Are you a good friend?
I stumble upon this article in Female magazine March issue. It is a great way to give you some hints on what type of friend that you should not have and walk away from them in an instant. Read on….5 friends that you should DUMP!!
The drainer is kind of friend that loves to jump to you when she/he encounter with some problems. They will seek for you advice and a shoulder to cry on. But later you will find out that she/he didn’t really want to solve her/his problems. They only want to talk about it. The drainers feel it they lose their problems, they lose their identities.
The best way to handle them, is by telling them that you will agree to talk more on that particular topic or help to solve her/his problems by one condition. They have to try to resolve the obstacle or problems first or if it had worsened, only then she/he allowed repeating the topic again.
Does it ring any bells? Hoho
I used to have this kind of frens la. But now no more. Ada tu ada la ekceli tapi tk kronik la…tapi kalau yg mengade sangat tu…susah2 lempang jer la…Hahaha.
The critic is a psycho. Often they think they are the best and other peoples are trying so hard to copy her/him. Dengan kata lain sangat la perasan lawa or sgt la perasan best. The critic even thinks that their friends are poor imitation of them. Bodoh tk bodoh org macam ni?
Neway ada jer ramai kt luar sana tu. If you still value the friendship with the critic, then you softly voice out your opinion and tell them how her/his behaviors makes you feel. But for me…I prefer to just retreat. She/he should know how to behave. If they eventually changed their attitude, then I have no objection to joint the bond again. But rule of thumb, she/he must change first.
Otherwise…hi hi bye bye.
From the name, I think you can easily tell what this type of human is all about. The competitor is the critic twin sibling actually. Ehe. She/he always bragging about her achievements and we are always happy for them. However, we weren’t allowed to talk about our achievements as she/he always wanted to be one step better (or maybe we allowed talking about our achievements but she/he will cut it short and obstruct in the middle and continue bragging). What’s the point of having a good friend if you can’t share your good times with her/him? It’s not our responsibility to make life simpler for her/him.
Only the competitor can change her/his own behavior by developing a better self-image. If you want to stay friends with the competitor, you must be willing to listen more than talk about yourself.
It suppose to be a good type of friends la kan. But, kalau u berkorban but then mengungkit or even worse broadcasting her/his good deeds and spicing up the story as well, so she/he could be the hero. It’s so mean. I could not tolerate with this kind of human being. Do not think about confronting the martyr. The last thing you want is for her/his to tell everyone how you repaid her/his kindness by shutting her/his out.
They should check the dictionary the meaning of ikhlas.

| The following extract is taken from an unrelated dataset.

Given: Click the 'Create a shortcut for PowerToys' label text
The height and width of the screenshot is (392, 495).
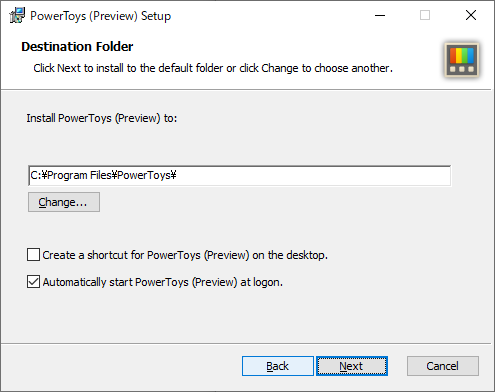Looking at the screenshot, I should (185, 255).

Boyfriend snatcher, back stabber and etc fall under this categorize. There’s no need for me to explain more about the betrayer as we all knows, how the betrayer looks like.
If you have this kind of friends, you must decide if the risk is worth it? If you decide to walk away, do it in a low key manner to avoid becoming the betrayer’s next victim.
Ouh that’s scary!
So now do you fall in any of the above category? Hope not :). I know all my readers are very good person. Kerana…Cuma orang2 yang baik sahaja..yang membace blog orang yang baik juga..Hohoh. I rasa kelaka la dgn lawak I sendiri.